Closed mueller-tobias closed 1 year ago
avirtopeanu-ionos
commented
1 year ago Hi! Would you be okay with setting up your desired user / groups in the Cloud Init configuration, and then using a SSH_USER option inside of the Node Template for specifying which user to connect to?
mueller-tobias
commented
1 year ago I don't thinks that's a secure way to manage the connect. I can configure a SSH_User in the node_template. But i'll only add the public ssh key in the cloud init configuration. Without the appropriate private key the driver can't connect to the created vm.
rmocanu-ionos
commented
1 year ago Hello! As far as I understand, the problem with this approach would be in the fact that you do not have access to the public key as it has not been created yet. This being the case, we will add the user configuration in the user data field inside the driver, using the key we are creating. Will doing this when a different user is provided in a SSH_USER flag solve the issue?
Regarding the need for the driver to have the private key, as far as I can see every driver works in this way, using the private key for ssh - so I am not sure I understand your last sentence.
mueller-tobias
commented
1 year ago As far as I understood the proposal of avirtopeanu, we should configure a user in the cloud-init configuration that will be used by the driver? Or was the proposal only to configure our backup/troubleshooting users in the cloud init and the driver will configure it's own user, the name specified in the SSH_User Variable?
rmocanu-ionos
commented
1 year ago We were thinking about the user used by the driver, but looking more at this solution it does not seem possible for you to add it in the cloud init as the keys are generated inside the driver.

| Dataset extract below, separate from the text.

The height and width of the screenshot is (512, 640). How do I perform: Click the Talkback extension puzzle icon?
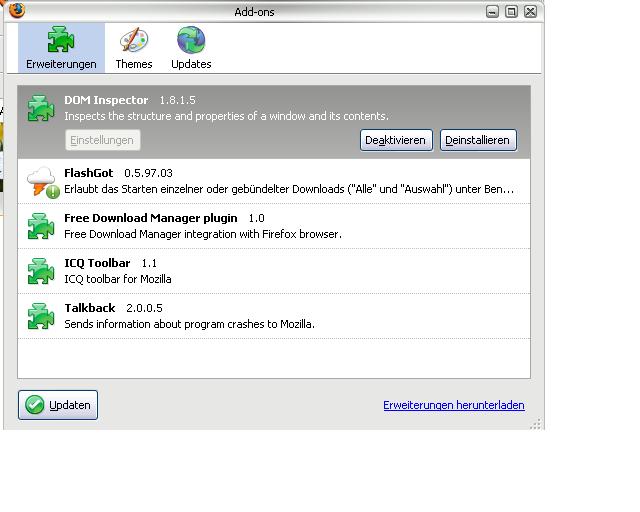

It seems that the only way would be for us to add it in the user data inside the driver.
avirtopeanu-ionos
commented
1 year ago Hi! This is included in the latest release: v6.1.0-rc.1. However, this is a release candidate. We will keep this issue open until it is included in a full release.
Have a nice day!
avirtopeanu-ionos
commented
1 year ago Included in v6.1.0
Current SDK Version
Use-cases
Enterprise customer and the BSI doesn't allow root access via ssh. With Version 6.01. we can configure an initial cloud-init configuration. If we disable root access via ssh, what's mandatory for the BSI Compliance, the node driver will fail because no connect via ssh is possible.
Attempted Solutions
You cloud use a solution similar to the vSphere node driver. They'll use the cloud init configuration from the user and add an additional technical user that will be used to connect via ssh.
Proposal
Create a custom technical user with cloud-init and use it when provisioning the vm.